Kevin Fitzpatrick of ScreenCrush called Galuzzo's plot "cartoonish" and was weary of the Brain Surgeon arc as a whole. Like others, he praised Jennifer Carpenter's portrayal of Debra, writing that Carpenter "continues to deliver a strong performance in allowing the character to unravel." He criticized the scene with Debra in the police station, noting how convenient it was that no other characters saw her and that Quinn seemed "dismissive" rather than suspicious. Cory Barker of TV.com also criticized how the writers took advantage of Quinn's "idiocy." Gregory Eckert of Paste also noted how the writers used Quinn to be always just on the edge of discovering Dexter's secret.

Cory Barker also praised Carpenter's portrayal of Debra's despair and hopelessness. He criticized that the episode seemed to put the characters into "forced situations," especially in the last third.

The Huffington Posts Alex Moaba praised Carpenter's acting and noted that Debra has hit "rock bottom." However, Moaba also wrote that "damaged Deb is getting to be a little bit of a drag." Alyse Wax of Fearnet, however, thought that Debra was close to but not at rock bottom, and was desperately trying to redeem herself. Alan Sepinwall also praised Carpenter and noted that show was shifting its sympathies from Dexter to Debra. IGNs Matt Fowler also praised Carpenter's range.

Writing for TV Fanatic, Matt Richenthal wrote Debra's scenes were "terrific" and "riveting," and opined "Jennifer Carpenter once again pour[ed] all she has into Deb's collapse. It was impossible not to be teetering on the edge of one's seat as Deb entered the police station and fell apart, wanting to confess it all."

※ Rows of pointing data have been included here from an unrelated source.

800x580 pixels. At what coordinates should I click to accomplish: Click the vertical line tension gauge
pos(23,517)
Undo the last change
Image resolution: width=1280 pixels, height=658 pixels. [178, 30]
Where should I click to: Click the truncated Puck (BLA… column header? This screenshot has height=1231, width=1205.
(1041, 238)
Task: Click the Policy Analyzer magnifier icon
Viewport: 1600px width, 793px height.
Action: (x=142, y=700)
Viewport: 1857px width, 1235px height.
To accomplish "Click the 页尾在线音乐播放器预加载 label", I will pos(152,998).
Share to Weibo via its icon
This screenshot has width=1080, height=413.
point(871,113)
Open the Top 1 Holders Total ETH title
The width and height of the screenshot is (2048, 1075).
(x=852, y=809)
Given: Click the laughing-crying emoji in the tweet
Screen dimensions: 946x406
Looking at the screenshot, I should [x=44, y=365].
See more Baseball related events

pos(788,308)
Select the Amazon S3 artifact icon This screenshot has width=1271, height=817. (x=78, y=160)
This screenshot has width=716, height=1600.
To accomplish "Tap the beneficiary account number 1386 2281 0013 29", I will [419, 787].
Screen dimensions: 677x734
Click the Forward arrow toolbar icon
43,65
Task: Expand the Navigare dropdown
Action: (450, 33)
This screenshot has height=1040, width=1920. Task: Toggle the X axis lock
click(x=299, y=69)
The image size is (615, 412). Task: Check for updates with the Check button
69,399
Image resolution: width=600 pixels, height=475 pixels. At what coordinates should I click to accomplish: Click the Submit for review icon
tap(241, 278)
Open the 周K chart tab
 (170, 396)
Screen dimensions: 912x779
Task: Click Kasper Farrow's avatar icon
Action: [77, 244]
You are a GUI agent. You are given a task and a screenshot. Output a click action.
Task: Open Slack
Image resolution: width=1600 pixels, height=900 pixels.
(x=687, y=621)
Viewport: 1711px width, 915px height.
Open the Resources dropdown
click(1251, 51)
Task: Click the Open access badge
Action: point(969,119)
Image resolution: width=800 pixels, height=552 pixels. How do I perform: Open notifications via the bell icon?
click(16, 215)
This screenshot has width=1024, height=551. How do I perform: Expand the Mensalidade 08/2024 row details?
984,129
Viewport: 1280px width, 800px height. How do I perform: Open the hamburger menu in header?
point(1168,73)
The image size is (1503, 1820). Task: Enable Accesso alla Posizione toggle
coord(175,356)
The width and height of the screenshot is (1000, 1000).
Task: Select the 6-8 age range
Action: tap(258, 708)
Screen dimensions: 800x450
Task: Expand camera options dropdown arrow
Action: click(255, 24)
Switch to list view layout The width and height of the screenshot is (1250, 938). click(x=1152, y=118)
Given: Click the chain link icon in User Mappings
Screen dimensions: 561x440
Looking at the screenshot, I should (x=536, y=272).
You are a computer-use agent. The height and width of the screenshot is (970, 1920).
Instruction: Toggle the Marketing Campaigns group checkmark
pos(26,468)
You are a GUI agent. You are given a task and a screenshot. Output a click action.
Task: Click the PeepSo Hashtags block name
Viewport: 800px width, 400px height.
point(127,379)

Writing for Paste, Gregory Eckert noted that the Brain Surgeon arc and Galuzzo's story seemed insignificant in the season's arc, pointing to the conflict between Dexter and Deb as the main dramatic crux, opining "As long as Deb is out of control, Dex is a mere shell of his old existence."

Bill Harris of the Toronto Sun noted the growing importance of Debra's character arc and the differences between Dexter and her, writing "Dexter is the name of the show. But Debra is the story of the show."

Joshua Alston of The A.V. Club was positive of Evelyn Vogel's character and her motherly and "tough love" relationship to Dexter, writing "Vogel makes no apologies for what Dexter is and loves him because of his homicidal tendencies, not in spite of them." Though he felt the Brain Surgeon arc was moving slowly, he felt it had potential.

Andrea Reiher of Zap2it also saw Vogel as Dexter's surrogate mother. James Queally writes "Vogel is great as a mediator in the show's philosophical arguments", and Matt Richenthal also praised the debate the character brought up in whether Dexter really loves Deb.

Cory Barker thinks Rampling's performance is Emmy-worthy and praised the thematic grounds the character helps cover; and her role to both "praise and interrogate Dexter's processes."

Sepinwall also found Dexter and Vogel's conversations interesting, especially in how (in his opinion) Vogel misunderstands Dexter as being incapable of love toward Deb.